Data section start
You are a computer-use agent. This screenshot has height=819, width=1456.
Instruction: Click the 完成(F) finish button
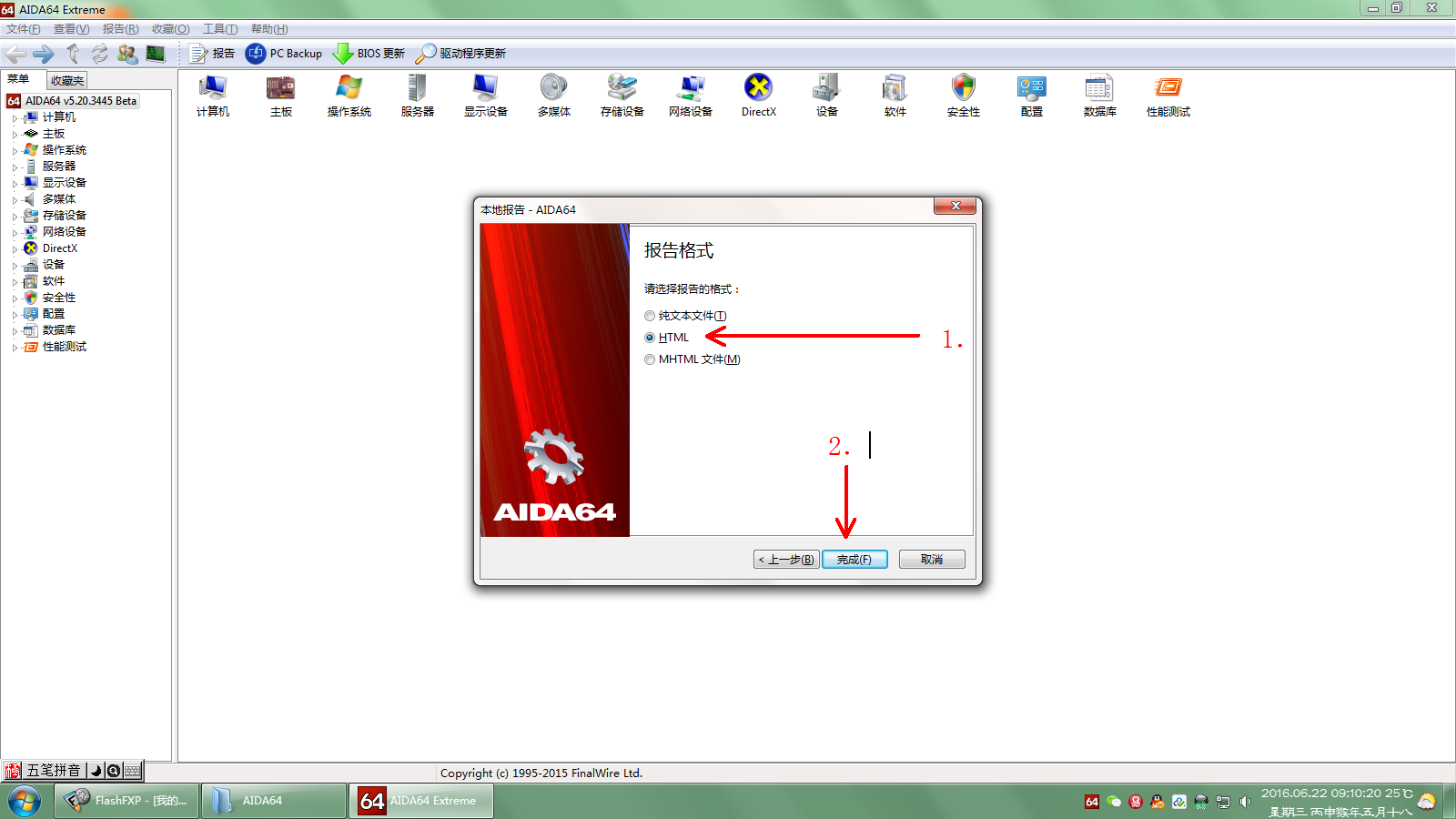click(854, 560)
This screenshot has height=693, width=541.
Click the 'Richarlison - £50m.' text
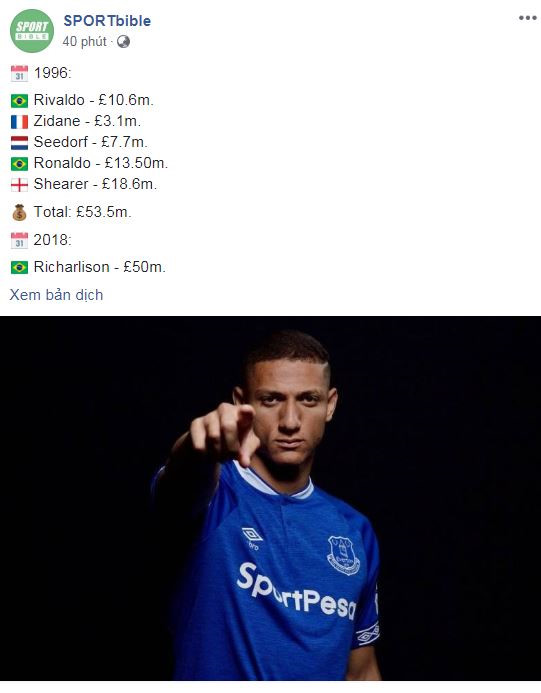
Data section end
**What you will do**
Pictures stay out of this copy; write out the entries above exactly.

**Response to this exercise**
You are a computer-use agent. This screenshot has height=819, width=1456.
Instruction: Click the 完成(F) finish button
click(854, 560)
This screenshot has height=693, width=541.
Click the 'Richarlison - £50m.' text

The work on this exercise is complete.